Selection:
** Begin **
That's the only theory that I could come up for that code.

1022 ↗(On Diff #32412)

wouldn't just returning zero here do the same job (given the loop in sched_idletd) ?

Adding Alexander as he made some ULE changes relatively recently.

In D12130#251884, @jeff wrote:

I have another patch that was a 2-3% perf improvement at isilon that I have been meaning to backport that is somewhat at odds with this, although not entirely. It performs a search in the last thread to switch out rather than switching to the idle thread. This saves you a context switch into the idle thread and then back out again when stealing will be immediately productive. The code is relatively straightforward. It helps a lot when there are tons of context switches and lots of short running threads coming and going.

I would love to see that change land in the tree. It makes a lot of sense to elide a switch to the idle thread if we have an opportunity to steal a thread and switch to it directly.

sys/kern/sched_ule.c
736 ↗(On Diff #32412)

I plan to back out this change.

1005 ↗(On Diff #32412)

Only a tiny bit sooner. After adding a bunch of debug code to analyze what exactly is happening, I discovered that the victim SMT thread is almost always blocked on thread_lock() in critcal_exit() at the time the thread is actually stolen. It is awake and returning from the IPI that will trigger the preemption that will cause it to switch from the the idle thread to the new thread that it was assigned, but it can't proceed because the poaching thread has called tdq_lock_pair() and grabbed its lock.

1022 ↗(On Diff #32412)

Yes, I realized that and made that change in my next version of the patch.

In D12130#253523, @avg wrote:
In D12130#251884, @jeff wrote:

I have another patch that was a 2-3% perf improvement at isilon that I have been meaning to backport that is somewhat at odds with this, although not entirely. It performs a search in the last thread to switch out rather than switching to the idle thread. This saves you a context switch into the idle thread and then back out again when stealing will be immediately productive. The code is relatively straightforward. It helps a lot when there are tons of context switches and lots of short running threads coming and going.

I would love to see that change land in the tree. It makes a lot of sense to elide a switch to the idle thread if we have an opportunity to steal a thread and switch to it directly.

https://people.freebsd.org/~cem/0001-Improve-scheduler-performance-and-decision-making.-F.patch if you want to work on adopting it. I've committed the standalone subr_smp.c portion already.
** End **
Problem statement:
Continue the code review discussion above about the FreeBSD ULE scheduler, starting right after its last sentence.

Dataset section:
** Begin **
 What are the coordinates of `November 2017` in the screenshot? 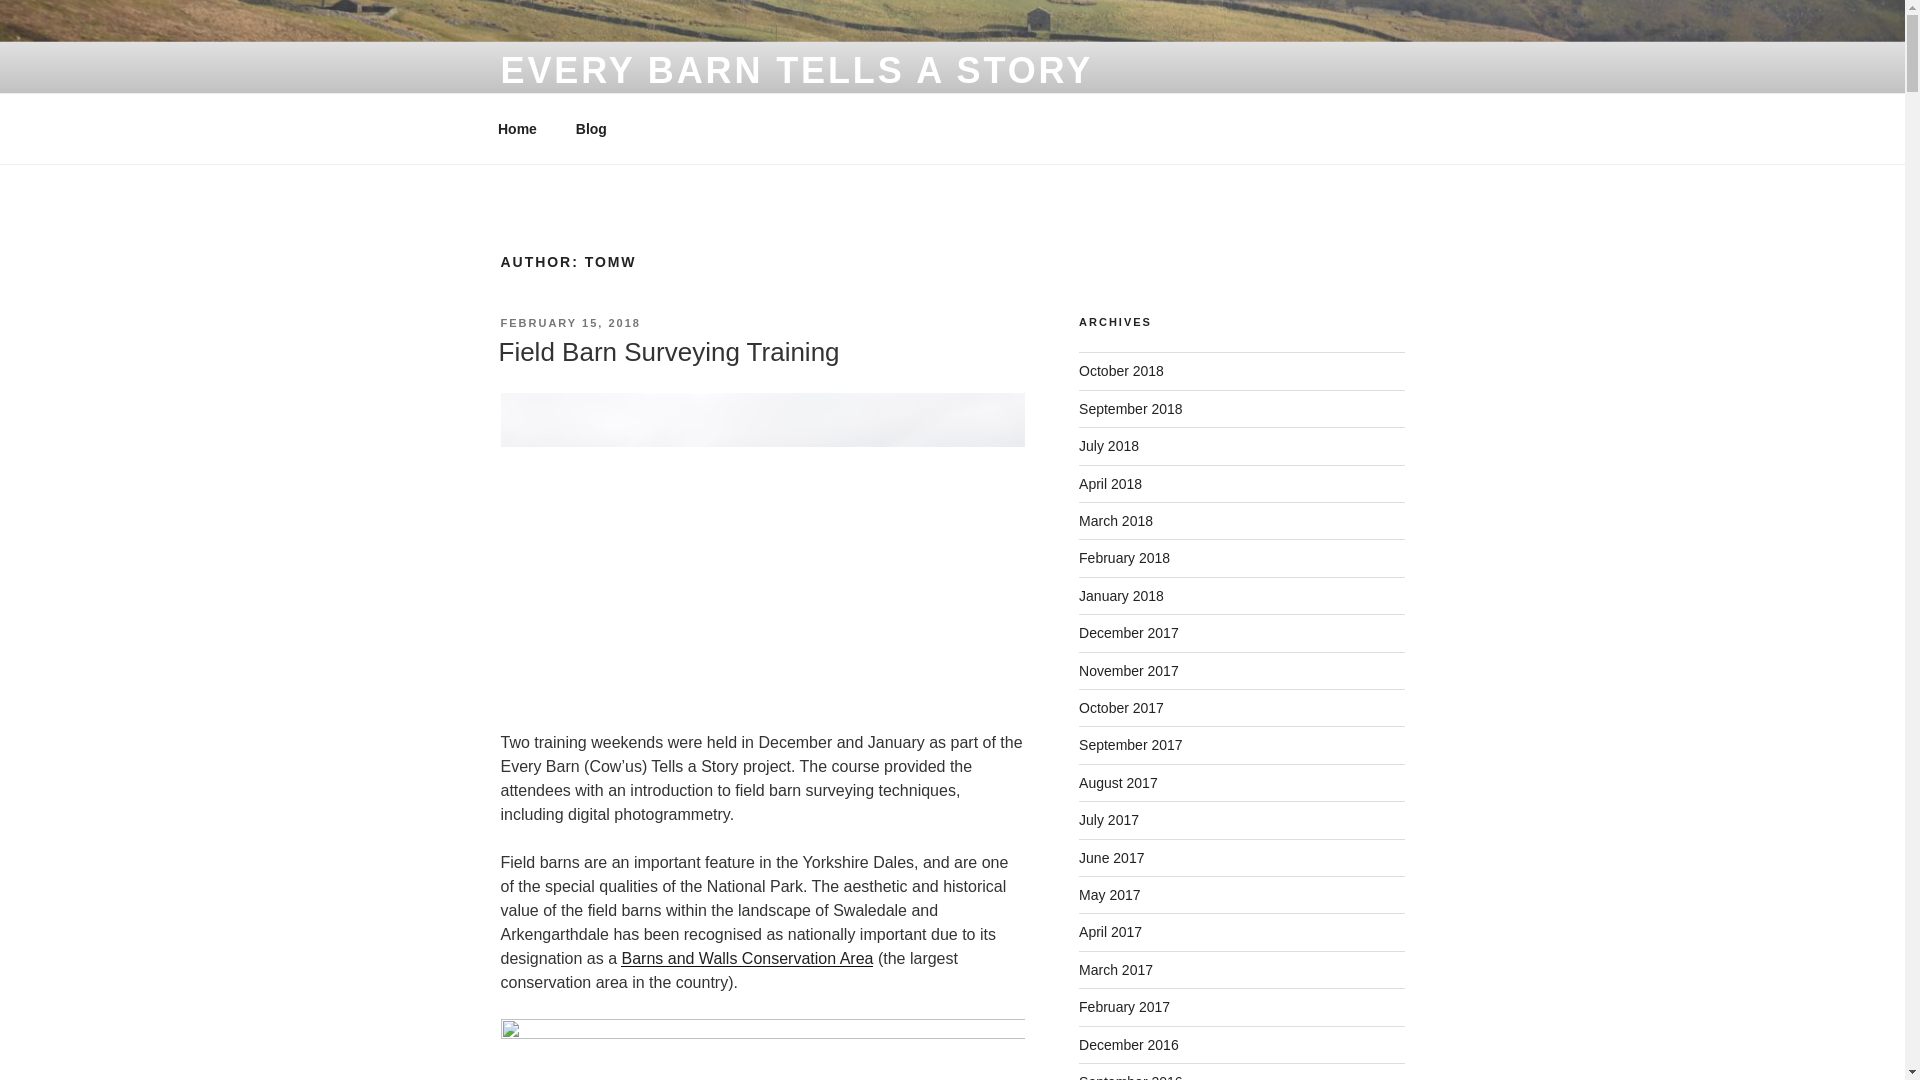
** End **
Reply:
In D12130#253523, @avg wrote:
In D12130#251884, @jeff wrote:

I have another patch that was a 2-3% perf improvement at isilon that I have been meaning to backport that is somewhat at odds with this, although not entirely. It performs a search in the last thread to switch out rather than switching to the idle thread. This saves you a context switch into the idle thread and then back out again when stealing will be immediately productive. The code is relatively straightforward. It helps a lot when there are tons of context switches and lots of short running threads coming and going.

I would love to see that change land in the tree. It makes a lot of sense to elide a switch to the idle thread if we have an opportunity to steal a thread and switch to it directly.

As would I. I think it could only do a quick search in order to keep the critical section from taking too long, so if it can't quickly steal a thread it should bail out and let the idle thread do a more complete search.

In D12130#253585, @cem wrote:
In D12130#253523, @avg wrote:
In D12130#251884, @jeff wrote:

I have another patch that was a 2-3% perf improvement at isilon that I have been meaning to backport that is somewhat at odds with this, although not entirely. It performs a search in the last thread to switch out rather than switching to the idle thread. This saves you a context switch into the idle thread and then back out again when stealing will be immediately productive. The code is relatively straightforward. It helps a lot when there are tons of context switches and lots of short running threads coming and going.

I would love to see that change land in the tree. It makes a lot of sense to elide a switch to the idle thread if we have an opportunity to steal a thread and switch to it directly.

https://people.freebsd.org/~cem/0001-Improve-scheduler-performance-and-decision-making.-F.patch if you want to work on adopting it. I've committed the standalone subr_smp.c portion already.

Wow, there's a lot in there. Looks like good stuff. I'd like to get my patch out of the way before diving into this. I think both sets of changes can coexist.

truckman edited the test plan for this revision. (Show Details)

Mark more members of struct tdq as volatile to prevent accesses
to them from being optimized out by the compiler. They are
written in one context and read in another, sometimes multiple
times in one function, and we want the reader to notice changes
if they happen.

Back out hgroup.cs_limit change in cpu_search() because it
causes an increase in wall clock time. Effectively steal_thresh
is being changed from 2 to 3, providing fewer opportunities to
steal a thread.

Use tdq_notify() instead of always just sending an IPI in
sched_balance_pair(). This requires that tdq_move() return the
thread moved instead of a count. Since tdq_move() only ever
moves one thread, update an outdated comment.

The code to set the steal threshold to 1 for HTT and SMT threads
was introduced in r176735 with no rationale given for why the
value 1 was chosen. In most cases if the load on a CPU is 1,
then transferable is 0 and sched_highest() will not return it.
The exception is if a thread has recently been assigned to an
idle CPU and the idle thread hasn't yet switched to it. In the
cases where we poach a thread from an idle CPU, it appears that
the victim is just barely losing the race to start that thread.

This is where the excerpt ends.